Re: Performance improvement for joins where outer side is unique

From: David Rowley <david(dot)rowley(at)2ndquadrant(dot)com>
To: Tom Lane <tgl(at)sss(dot)pgh(dot)pa(dot)us>
Cc: Tomas Vondra <tomas(dot)vondra(at)2ndquadrant(dot)com>, Simon Riggs <simon(at)2ndquadrant(dot)com>, PostgreSQL-development <pgsql-hackers(at)postgresql(dot)org>
Subject: Re: Performance improvement for joins where outer side is unique
Date: 2016-04-06 20:01:21
Message-ID: CAKJS1f9OrAkVywOvk5OhCoXOssGUmtYOQyhU8jFr_bZL+Xn6zQ@mail.gmail.com
Views: Raw Message | Whole Thread | Download mbox | Resend email
Thread:
Lists: pgsql-hackers

On 7 April 2016 at 04:05, Tom Lane <tgl(at)sss(dot)pgh(dot)pa(dot)us> wrote:
> David Rowley <david(dot)rowley(at)2ndquadrant(dot)com> writes:
>> In the last patch I failed to notice that there's an alternative
>> expected results file for one of the regression tests.
>> The attached patch includes the fix to update that file to match the
>> new expected EXPLAIN output.
>
> Starting to look at this again. I wonder, now that you have the generic
> caching mechanism for remembering whether join inner sides have been
> proven unique, is it still worth having the is_unique_join field in
> SpecialJoinInfo? It seems like that's creating a separate code path
> for special joins vs. inner joins that may not be buying us much.
> It does potentially save lookups in the unique_rels cache, if you already
> have the SpecialJoinInfo at hand, but I'm not sure what that's worth.

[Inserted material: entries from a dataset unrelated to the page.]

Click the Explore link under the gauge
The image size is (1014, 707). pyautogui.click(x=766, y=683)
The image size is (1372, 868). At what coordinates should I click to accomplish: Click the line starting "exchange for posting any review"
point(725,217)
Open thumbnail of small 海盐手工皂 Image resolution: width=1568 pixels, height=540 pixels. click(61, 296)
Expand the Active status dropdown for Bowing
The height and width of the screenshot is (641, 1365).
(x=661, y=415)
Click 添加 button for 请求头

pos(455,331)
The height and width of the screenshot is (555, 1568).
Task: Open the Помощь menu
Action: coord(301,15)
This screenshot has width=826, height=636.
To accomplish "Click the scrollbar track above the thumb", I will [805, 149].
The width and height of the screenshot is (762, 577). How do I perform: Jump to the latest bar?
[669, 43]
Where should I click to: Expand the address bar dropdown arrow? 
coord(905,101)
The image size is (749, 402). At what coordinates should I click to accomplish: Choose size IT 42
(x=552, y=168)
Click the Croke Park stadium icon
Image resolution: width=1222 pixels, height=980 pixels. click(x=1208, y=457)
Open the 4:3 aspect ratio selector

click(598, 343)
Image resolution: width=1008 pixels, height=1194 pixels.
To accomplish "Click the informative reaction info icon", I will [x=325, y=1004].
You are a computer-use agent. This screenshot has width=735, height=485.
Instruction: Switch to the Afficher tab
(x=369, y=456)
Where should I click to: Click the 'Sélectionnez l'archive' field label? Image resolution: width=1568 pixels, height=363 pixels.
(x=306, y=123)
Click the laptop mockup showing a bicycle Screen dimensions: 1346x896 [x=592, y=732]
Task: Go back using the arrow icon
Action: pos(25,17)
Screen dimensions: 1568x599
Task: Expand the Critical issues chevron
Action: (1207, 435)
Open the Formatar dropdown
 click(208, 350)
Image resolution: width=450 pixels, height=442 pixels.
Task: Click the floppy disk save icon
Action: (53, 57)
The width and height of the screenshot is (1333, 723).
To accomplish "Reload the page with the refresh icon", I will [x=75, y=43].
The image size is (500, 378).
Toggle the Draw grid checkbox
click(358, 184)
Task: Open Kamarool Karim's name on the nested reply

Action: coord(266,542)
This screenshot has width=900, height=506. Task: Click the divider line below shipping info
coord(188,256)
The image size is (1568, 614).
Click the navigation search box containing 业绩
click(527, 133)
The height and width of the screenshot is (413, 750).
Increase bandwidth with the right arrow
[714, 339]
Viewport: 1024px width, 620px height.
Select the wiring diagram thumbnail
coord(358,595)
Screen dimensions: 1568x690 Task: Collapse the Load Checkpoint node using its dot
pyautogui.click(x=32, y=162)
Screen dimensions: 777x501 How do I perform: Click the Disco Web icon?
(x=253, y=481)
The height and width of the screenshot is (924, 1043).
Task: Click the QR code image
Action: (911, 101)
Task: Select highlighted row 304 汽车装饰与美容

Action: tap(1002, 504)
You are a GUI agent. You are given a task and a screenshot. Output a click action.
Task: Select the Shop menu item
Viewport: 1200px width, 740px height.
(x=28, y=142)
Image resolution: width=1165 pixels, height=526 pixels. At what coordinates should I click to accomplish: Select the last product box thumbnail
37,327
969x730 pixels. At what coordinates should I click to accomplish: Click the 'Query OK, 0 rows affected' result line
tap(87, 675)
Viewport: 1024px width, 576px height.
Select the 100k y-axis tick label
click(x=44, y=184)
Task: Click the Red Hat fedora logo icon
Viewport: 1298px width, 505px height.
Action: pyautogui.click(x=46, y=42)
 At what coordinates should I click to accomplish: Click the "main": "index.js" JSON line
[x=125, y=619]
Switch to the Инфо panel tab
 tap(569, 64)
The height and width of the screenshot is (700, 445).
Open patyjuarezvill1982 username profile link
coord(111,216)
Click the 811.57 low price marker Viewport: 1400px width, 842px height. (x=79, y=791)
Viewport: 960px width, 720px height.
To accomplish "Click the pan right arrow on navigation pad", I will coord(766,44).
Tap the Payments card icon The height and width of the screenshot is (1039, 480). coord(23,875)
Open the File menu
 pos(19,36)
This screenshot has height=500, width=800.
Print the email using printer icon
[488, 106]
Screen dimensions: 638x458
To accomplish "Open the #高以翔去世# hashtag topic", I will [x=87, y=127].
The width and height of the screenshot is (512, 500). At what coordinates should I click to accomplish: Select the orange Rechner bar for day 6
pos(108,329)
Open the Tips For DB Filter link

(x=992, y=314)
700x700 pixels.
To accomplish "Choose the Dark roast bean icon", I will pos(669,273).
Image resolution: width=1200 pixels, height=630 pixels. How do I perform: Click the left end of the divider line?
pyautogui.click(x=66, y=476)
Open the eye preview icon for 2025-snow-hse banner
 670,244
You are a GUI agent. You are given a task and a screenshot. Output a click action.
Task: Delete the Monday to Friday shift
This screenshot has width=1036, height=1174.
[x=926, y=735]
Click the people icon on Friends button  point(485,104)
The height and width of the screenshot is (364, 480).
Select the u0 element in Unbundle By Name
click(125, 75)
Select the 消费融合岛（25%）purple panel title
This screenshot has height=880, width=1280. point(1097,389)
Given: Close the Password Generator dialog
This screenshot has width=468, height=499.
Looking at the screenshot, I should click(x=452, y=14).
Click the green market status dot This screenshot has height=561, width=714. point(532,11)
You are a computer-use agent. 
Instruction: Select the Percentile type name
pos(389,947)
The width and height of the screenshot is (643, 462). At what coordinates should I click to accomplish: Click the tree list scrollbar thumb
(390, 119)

I quite like that field where it is, as it should make
remove_useless_joins() a bit more efficient, as after a LEFT JOIN is
removed, the previous code would go off and try to make sure all the
joins are unique again, but now we cache that, and save it from having
to bother doing that again, on joins already marked as unique.

Certainly changing that would mean one less special case in
joinpath.c, as the JOIN_LEFT case can be handle the same as the other
cases, although it looks like probably, if I do change that, then I'd
probably move is_innerrel_unique_for() into analyzejoins.c, and put
the special case for JOIN_LEFT in that function, so that it calls
specialjoin_is_unique_join(), then cache the sjinfo->min_righthand in
the unique_rels cache if the result comes back positive, and in the
non_unique_rels cache if negative... But it seems a bit crazy to go to
the trouble or all that caching, when we can just throw the result in
a struct field in the case of Special Joins. Maybe we could just hide
both the new joinpath.c functions in analyzejoins.c and call it quits.
It's not as if there's no special cases for JOIN_LEFT in that file.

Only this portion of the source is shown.